- _Input for this task_:
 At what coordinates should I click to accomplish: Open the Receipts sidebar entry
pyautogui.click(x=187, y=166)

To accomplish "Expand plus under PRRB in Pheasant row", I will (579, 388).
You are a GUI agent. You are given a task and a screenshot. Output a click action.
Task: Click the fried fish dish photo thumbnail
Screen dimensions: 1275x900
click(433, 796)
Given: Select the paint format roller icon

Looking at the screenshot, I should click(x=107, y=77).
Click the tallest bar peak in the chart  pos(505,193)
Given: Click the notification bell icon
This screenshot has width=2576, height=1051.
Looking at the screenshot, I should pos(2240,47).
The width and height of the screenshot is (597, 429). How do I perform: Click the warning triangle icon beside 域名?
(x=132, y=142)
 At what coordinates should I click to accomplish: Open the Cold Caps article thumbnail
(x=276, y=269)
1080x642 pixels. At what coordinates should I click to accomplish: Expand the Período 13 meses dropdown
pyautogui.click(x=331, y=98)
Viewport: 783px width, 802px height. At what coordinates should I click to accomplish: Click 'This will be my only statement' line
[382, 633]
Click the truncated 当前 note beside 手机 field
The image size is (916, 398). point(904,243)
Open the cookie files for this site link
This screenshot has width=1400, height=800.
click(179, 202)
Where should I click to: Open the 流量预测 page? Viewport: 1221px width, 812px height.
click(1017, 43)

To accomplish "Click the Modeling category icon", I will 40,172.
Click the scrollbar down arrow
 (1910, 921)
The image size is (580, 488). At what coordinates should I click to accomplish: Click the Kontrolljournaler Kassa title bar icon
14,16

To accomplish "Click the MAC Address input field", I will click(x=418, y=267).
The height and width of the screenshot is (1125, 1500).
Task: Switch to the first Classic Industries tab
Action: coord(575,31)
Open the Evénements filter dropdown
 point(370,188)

- _Task directions_: Return the records above in their entirety, exactly as they appear.

- _Output for this task_:
 At what coordinates should I click to accomplish: Open the Receipts sidebar entry
pyautogui.click(x=187, y=166)

To accomplish "Expand plus under PRRB in Pheasant row", I will (579, 388).
You are a GUI agent. You are given a task and a screenshot. Output a click action.
Task: Click the fried fish dish photo thumbnail
Screen dimensions: 1275x900
click(433, 796)
Given: Select the paint format roller icon

Looking at the screenshot, I should click(x=107, y=77).
Click the tallest bar peak in the chart  pos(505,193)
Given: Click the notification bell icon
This screenshot has width=2576, height=1051.
Looking at the screenshot, I should pos(2240,47).
The width and height of the screenshot is (597, 429). How do I perform: Click the warning triangle icon beside 域名?
(x=132, y=142)
 At what coordinates should I click to accomplish: Open the Cold Caps article thumbnail
(x=276, y=269)
1080x642 pixels. At what coordinates should I click to accomplish: Expand the Período 13 meses dropdown
pyautogui.click(x=331, y=98)
Viewport: 783px width, 802px height. At what coordinates should I click to accomplish: Click 'This will be my only statement' line
[382, 633]
Click the truncated 当前 note beside 手机 field
The image size is (916, 398). point(904,243)
Open the cookie files for this site link
This screenshot has width=1400, height=800.
click(179, 202)
Where should I click to: Open the 流量预测 page? Viewport: 1221px width, 812px height.
click(1017, 43)

To accomplish "Click the Modeling category icon", I will 40,172.
Click the scrollbar down arrow
 (1910, 921)
The image size is (580, 488). At what coordinates should I click to accomplish: Click the Kontrolljournaler Kassa title bar icon
14,16

To accomplish "Click the MAC Address input field", I will click(x=418, y=267).
The height and width of the screenshot is (1125, 1500).
Task: Switch to the first Classic Industries tab
Action: coord(575,31)
Open the Evénements filter dropdown
 point(370,188)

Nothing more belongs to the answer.